Anyway, so this other guy (Peter Facinelli) comes on board, and he's evil. He has sex with Robin Tunney, who had already slept with Lou Diamond Phillips, who in turn had gotten kind of hot and heavy with the big alien penis thing. Bad things start happening. People die, though not fast enough. And all the while, "Sweetie" -- the ship's computer -- talks to the idiotic passengers in a voice that is almost as much like a low-grade porn star's as is that of the new, macho-man James Spader. What happened to this guy? For that matter, what kind of crack is Bats star Phillips' agent smoking? And Angela Bassett? Shouldn't she be above this sort of thing? Shouldn't anyone be?

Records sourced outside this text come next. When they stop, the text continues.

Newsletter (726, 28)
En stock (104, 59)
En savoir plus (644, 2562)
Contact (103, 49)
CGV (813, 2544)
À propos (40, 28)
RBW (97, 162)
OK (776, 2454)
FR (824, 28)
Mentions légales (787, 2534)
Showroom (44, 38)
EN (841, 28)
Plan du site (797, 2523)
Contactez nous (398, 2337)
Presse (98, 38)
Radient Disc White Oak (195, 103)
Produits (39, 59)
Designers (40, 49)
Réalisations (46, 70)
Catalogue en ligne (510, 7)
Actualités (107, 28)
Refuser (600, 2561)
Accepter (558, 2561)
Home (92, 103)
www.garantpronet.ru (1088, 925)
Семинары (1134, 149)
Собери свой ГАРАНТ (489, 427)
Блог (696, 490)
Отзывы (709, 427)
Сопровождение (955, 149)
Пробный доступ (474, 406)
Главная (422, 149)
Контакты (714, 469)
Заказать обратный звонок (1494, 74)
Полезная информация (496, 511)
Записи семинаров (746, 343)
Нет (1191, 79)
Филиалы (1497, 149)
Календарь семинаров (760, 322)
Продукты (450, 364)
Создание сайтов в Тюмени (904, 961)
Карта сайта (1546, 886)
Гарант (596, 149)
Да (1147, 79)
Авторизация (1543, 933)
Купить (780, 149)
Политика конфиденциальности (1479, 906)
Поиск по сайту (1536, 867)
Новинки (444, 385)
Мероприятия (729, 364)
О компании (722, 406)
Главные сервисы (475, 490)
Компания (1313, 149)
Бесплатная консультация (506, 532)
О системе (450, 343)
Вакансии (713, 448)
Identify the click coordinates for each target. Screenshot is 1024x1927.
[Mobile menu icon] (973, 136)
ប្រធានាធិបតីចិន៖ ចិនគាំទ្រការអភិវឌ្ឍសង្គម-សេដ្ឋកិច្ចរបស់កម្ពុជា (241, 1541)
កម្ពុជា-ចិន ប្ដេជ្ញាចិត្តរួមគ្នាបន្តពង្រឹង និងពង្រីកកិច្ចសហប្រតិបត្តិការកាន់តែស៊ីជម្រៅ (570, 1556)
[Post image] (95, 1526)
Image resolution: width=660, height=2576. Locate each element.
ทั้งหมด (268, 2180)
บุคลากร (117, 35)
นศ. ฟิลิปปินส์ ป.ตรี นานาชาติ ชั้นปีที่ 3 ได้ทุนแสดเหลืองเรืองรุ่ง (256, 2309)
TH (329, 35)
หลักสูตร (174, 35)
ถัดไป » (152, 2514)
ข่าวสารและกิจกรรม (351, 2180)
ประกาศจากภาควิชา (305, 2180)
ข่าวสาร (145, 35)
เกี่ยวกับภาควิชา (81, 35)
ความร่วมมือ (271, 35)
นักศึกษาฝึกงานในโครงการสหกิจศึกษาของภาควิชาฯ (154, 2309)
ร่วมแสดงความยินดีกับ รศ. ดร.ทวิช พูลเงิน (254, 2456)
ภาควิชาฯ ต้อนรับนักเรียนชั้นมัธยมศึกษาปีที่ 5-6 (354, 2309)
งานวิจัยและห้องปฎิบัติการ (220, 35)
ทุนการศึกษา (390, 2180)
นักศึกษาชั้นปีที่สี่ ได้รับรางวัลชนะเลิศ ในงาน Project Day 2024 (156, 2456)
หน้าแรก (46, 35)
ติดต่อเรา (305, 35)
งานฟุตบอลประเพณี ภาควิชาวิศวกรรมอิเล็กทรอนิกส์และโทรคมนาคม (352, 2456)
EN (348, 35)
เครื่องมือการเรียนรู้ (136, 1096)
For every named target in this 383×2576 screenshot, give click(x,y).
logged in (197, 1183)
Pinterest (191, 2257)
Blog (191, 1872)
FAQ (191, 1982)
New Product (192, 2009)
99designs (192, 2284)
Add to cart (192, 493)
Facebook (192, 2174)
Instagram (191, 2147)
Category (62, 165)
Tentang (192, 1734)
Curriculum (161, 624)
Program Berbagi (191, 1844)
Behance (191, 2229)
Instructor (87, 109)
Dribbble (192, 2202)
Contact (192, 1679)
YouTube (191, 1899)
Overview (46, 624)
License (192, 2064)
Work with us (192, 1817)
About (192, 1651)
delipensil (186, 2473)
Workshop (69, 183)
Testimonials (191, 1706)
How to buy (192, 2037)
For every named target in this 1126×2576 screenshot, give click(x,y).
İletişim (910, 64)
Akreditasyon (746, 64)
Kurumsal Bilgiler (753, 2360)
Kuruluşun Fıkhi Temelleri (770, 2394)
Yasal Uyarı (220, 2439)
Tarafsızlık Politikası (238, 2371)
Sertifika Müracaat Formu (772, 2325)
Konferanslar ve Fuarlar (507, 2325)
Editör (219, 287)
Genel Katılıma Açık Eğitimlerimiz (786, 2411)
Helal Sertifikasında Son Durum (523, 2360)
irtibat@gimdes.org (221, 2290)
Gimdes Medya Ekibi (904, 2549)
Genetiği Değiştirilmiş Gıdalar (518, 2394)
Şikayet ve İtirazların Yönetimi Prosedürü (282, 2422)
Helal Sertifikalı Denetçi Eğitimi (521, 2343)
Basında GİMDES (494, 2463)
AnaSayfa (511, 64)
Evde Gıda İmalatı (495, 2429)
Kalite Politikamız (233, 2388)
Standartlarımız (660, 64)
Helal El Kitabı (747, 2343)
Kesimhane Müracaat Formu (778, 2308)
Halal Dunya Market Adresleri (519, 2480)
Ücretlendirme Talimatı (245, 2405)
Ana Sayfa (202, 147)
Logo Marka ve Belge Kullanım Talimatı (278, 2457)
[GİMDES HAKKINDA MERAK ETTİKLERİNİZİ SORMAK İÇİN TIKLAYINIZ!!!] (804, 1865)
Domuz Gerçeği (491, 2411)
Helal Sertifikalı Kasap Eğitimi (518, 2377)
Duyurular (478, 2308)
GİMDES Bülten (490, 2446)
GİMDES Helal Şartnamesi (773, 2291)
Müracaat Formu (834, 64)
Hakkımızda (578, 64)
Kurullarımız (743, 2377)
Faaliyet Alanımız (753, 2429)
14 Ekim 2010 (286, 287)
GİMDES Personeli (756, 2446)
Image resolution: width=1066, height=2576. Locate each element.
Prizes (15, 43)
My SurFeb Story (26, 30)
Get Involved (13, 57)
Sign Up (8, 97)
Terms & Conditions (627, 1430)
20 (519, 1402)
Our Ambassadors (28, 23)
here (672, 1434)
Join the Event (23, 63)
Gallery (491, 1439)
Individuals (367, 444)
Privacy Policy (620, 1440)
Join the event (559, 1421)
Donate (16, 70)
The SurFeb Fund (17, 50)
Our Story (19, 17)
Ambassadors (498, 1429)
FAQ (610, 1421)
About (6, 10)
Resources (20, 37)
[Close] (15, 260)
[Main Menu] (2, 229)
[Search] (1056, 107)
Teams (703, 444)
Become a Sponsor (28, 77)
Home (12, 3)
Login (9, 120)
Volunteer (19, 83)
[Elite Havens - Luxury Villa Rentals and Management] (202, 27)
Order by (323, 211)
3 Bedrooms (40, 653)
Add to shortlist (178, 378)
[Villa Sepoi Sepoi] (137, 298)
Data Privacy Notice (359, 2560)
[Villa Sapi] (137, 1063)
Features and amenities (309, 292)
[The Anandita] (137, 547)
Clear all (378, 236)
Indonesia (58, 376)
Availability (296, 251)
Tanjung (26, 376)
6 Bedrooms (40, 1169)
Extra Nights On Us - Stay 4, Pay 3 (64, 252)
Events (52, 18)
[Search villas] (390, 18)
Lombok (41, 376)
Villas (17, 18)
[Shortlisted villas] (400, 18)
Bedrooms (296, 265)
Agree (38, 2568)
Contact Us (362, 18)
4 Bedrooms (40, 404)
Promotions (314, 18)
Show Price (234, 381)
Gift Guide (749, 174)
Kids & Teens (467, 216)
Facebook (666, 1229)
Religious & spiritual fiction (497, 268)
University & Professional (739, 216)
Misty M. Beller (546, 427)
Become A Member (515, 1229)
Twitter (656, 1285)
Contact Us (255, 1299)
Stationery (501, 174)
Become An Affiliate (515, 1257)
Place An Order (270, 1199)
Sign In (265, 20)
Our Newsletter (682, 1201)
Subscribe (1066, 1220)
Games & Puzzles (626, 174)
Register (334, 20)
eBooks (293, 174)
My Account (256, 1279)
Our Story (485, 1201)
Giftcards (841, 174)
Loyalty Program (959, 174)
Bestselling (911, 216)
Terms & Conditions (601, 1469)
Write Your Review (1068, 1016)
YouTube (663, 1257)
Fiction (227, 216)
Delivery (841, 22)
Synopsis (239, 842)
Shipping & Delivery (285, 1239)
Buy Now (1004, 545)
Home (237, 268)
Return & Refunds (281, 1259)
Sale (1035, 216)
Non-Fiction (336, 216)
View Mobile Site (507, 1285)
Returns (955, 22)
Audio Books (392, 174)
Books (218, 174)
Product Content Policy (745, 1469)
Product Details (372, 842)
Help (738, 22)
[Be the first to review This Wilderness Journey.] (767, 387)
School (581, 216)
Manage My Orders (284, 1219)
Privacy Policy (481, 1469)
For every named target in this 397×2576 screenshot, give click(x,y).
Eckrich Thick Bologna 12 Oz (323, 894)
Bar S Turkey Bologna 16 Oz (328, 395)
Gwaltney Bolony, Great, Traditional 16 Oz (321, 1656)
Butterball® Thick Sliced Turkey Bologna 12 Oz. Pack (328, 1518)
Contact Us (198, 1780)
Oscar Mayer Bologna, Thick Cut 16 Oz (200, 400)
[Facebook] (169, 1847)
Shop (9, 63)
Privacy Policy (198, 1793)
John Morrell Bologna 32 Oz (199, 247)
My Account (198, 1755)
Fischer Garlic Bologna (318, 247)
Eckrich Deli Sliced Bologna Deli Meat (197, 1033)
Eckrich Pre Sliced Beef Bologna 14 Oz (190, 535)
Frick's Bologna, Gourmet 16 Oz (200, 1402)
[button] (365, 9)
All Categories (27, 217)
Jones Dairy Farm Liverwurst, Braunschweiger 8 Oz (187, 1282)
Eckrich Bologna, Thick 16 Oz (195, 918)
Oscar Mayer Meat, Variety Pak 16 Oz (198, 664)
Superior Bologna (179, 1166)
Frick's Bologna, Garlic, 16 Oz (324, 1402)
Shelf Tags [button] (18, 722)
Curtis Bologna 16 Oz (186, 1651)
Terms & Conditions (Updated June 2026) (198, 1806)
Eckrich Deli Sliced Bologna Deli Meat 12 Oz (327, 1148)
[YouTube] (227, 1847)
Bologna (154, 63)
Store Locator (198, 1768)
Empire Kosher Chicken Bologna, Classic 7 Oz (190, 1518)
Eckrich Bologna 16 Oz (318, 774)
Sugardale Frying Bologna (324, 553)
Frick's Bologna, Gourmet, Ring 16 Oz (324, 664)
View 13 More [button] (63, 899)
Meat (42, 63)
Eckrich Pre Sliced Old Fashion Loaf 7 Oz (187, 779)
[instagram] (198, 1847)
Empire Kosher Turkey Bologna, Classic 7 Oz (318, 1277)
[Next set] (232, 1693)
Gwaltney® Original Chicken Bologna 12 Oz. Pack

My Lord, it was awful. Supernova is a truly horrible film, and it is further proof that snazzy FX (in this case, placed over the scenes of the movie in a show of truly inept direction) cannot a movie make. One of the main FX designers was Patrick Tatopoulos, who also worked on the forthcoming space flick Pitch Black, an immensely superior movie that is everything this one wasn't and should have been. See that instead, and spare yourself the pain. I have suffered enough for all.
DROOL FACTOR: A former student of the Buffy "James Spader -- he has to call me!" honorary school, I have withdrawn my enrollment after seeing this new, unimproved model. Spader talks in the voice of a pent-up Lance Henriksen, and while the bod ain't bad, the overall image is that of an artsy Jean-Claude Van Damme. Pass. As for Lou Diamond Phillips, it's hard to feel attraction when one is so overwhelmed with pity.
GROSS-OUT FACTOR: The big ol' $9.50 on my ticket stub. And everything else about the movie itself.
STRONG CHICK FACTOR: Between this and End of Days, I have seen enough of Robin Tunney's naked breasts to last me a lifetime. Angela Bassett, on the other hand, is always cool, even in utter crap like this. Props to her for being able to live this monstrosity down, and look damn good while doing it.
-- Sarah Kendzior
Supernova is currently playing in theaters.